Revisiting the Site of the Sao Joao wreck

Artist's impression of the Sao Joao wreck
Before the anniversary of the loss of the Waratah, my thoughts were with another, much earlier ship, the Sao Joao, the Great Galleon, wrecked in the vicinity of what is now Port Edward an entire century before the arrival of Van Riebeeck at the Cape. (Think about that for a moment.) It was almost exactly a year since my previous visit to this stretch of the coast south of Natal and in the interim it had lost nothing of its mysterious charm.

I sat on a high point looking out over the coastal forest lands below towards the Indian Ocean, on a bright sunny day two shades of deep blue fringed at the land’s edge by white lacy foam. Beneath that foam lurks the malevolent rocky reef on which the Sao Joao foundered. The beach upon which those who survived landed was empty, stark and unfriendly.
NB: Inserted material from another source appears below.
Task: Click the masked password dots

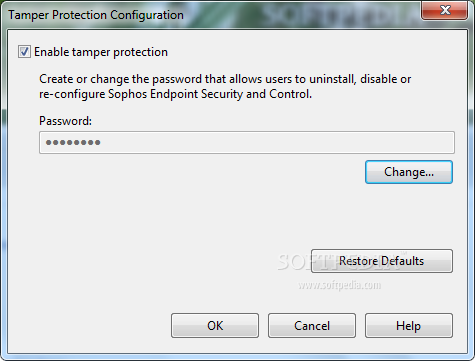Action: click(73, 143)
Those Portuguese mariners were indeed between the devil and the deep blue sea. 

The shells on this beach are pounded to fine fragments by their passage through the rocks; few, perhaps the tiniest, reach the shore whole. Miraculous, then, that porcelain pieces survive at all, having gone through the devil’s cauldron of surf and jagged granite. Yet they continue to be found, five centuries after the ships and the men who sailed them were cast up as offerings to Neptune.




Fernando Pessoa cries:
‘Oh Salty sea, how much of your salt
Are tears of Portugal!’

The litany of Portuguese ships lost along these south eastern shores justifies the poet’s grief: Sao Joao 1552; Sao Bento 1554, Sao Thome 1589, Santo Alberto 1593, Sao Joao Baptista 1622, Sao Goncalo 1630, Nossa Senhore de Belem 1635 and Nossa Senhore de Atalaia do Piheiro 1647.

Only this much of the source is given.